そして、実は酵素を科学的に解説すると「触媒」という物質に分類されます。触媒とは特定の物質に働きかけて化学反応を引き起こす物質のことであり、触媒は使われても消耗しません。

要するに体内酵素がどれだけ使われたとしても、酵素は一片も減らないということになります。これは酵素を補うことが無意味である最大の理由の1つです。

酵素の生産量に限りはない

これまでのところ、人間の体内で生産される酵素の生産量に限りがあるという事実は発見されていません。これをわかりやすく言い換えると、「酵素が不足する」という主張がそもそも科学的事実に基づかないということです。

酵素ドリンクでなぜ痩せたのかという理由

今までの話と矛盾するようですが、酵素ドリンクにはダイエット効果があります。

酵素のサプリメントには効果がありませんが、酵素ドリンクにはダイエット効果があるということです。

酵素ドリンクで痩せる1つ目の理由

一般的に酵素ドリンクを使ってダイエットをする場合、置き換えダイエットやプチ断食をします。

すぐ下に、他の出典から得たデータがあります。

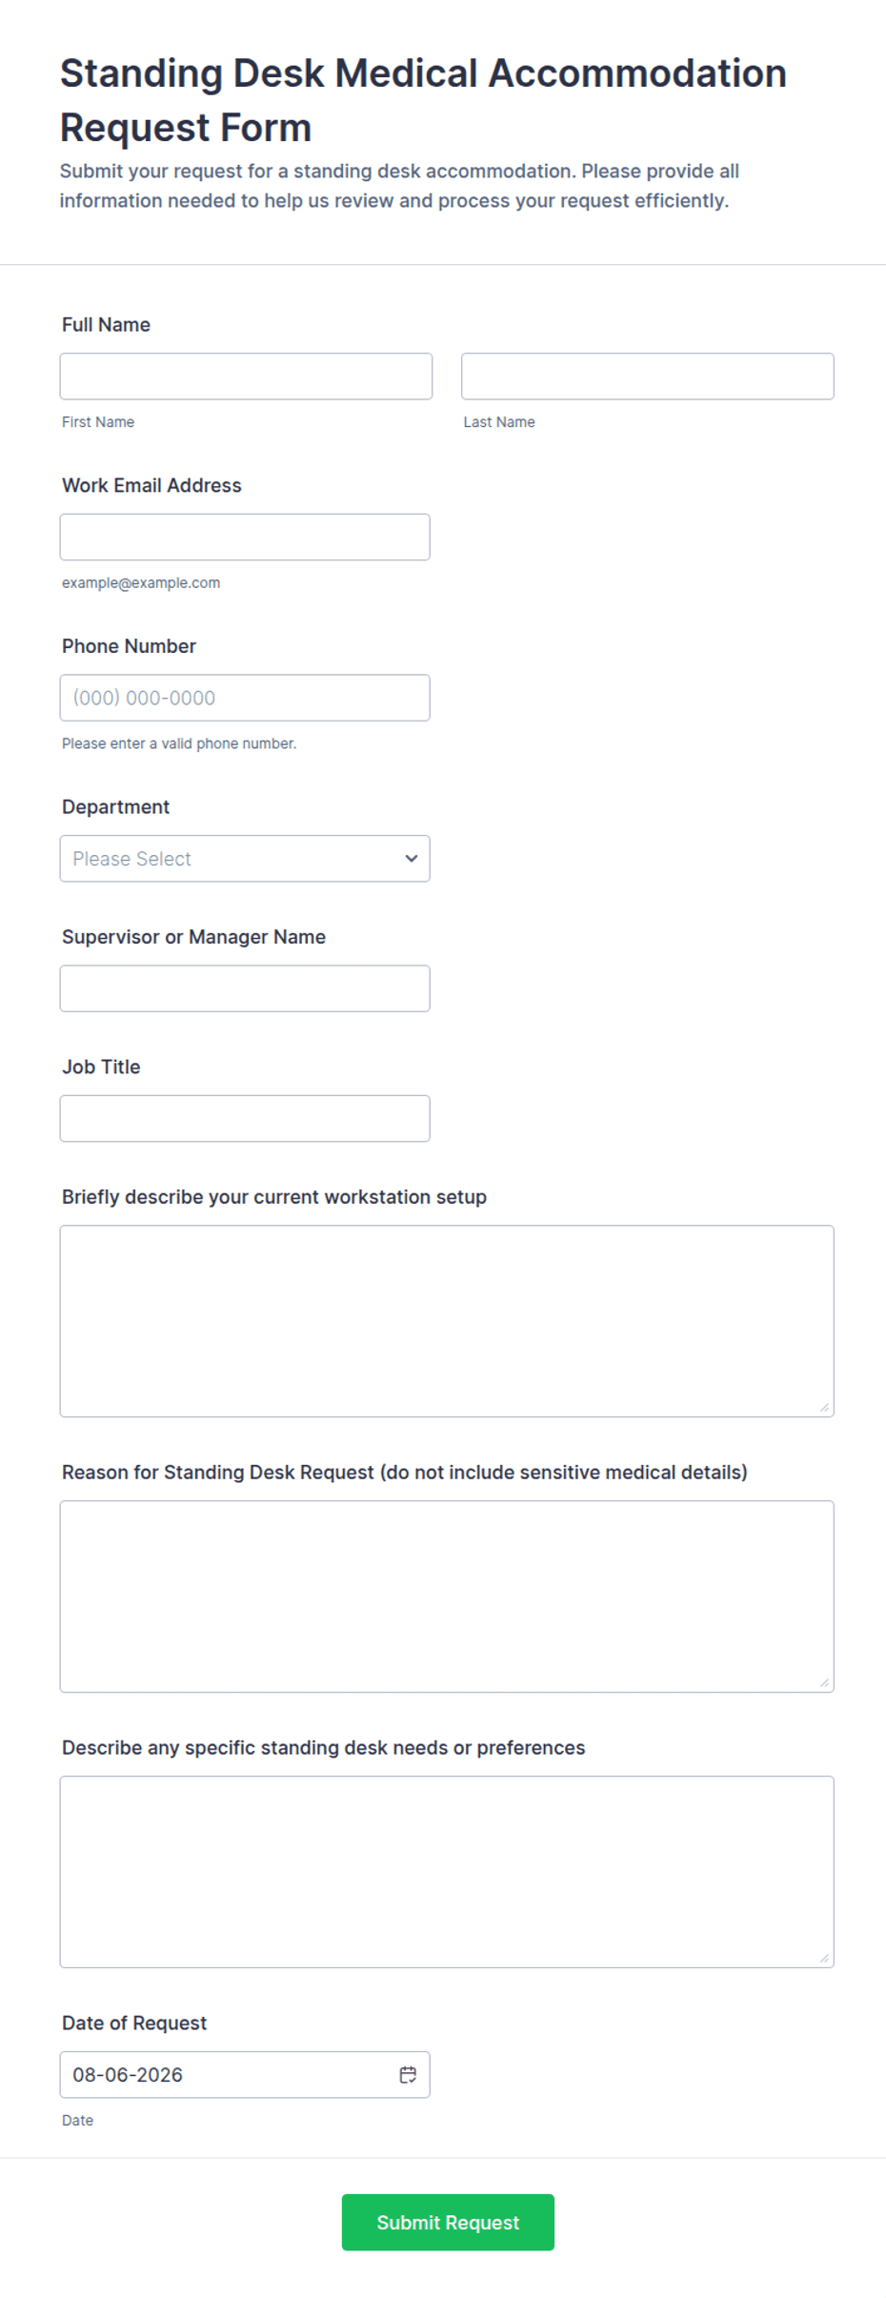This screenshot has height=2298, width=886.
Task: Expand the Department dropdown arrow
Action: coord(412,859)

置き換えダイエットとは、食事を酵素ドリンクと置き換えることで摂取カロリーを制限するダイエット方法です。また、プチ断食は2日か3日程度の短期間、3食全てを酵素ドリンクに置き換えるダイエット方法です。

例えば普段の朝食で500kcal摂取していた場合。朝食を酵素ドリンク(100kcal)に置き換えれば1日当たり400kcalを制限できます。

これを体脂肪に換算すると55.5gに相当するので、毎日体重計に乗ると約55gずつ体重のメモリが軽くなっていくということです。

これは18日で1キロの体脂肪が減り、半年間(180日間)で10キロの体脂肪が減る計算になります。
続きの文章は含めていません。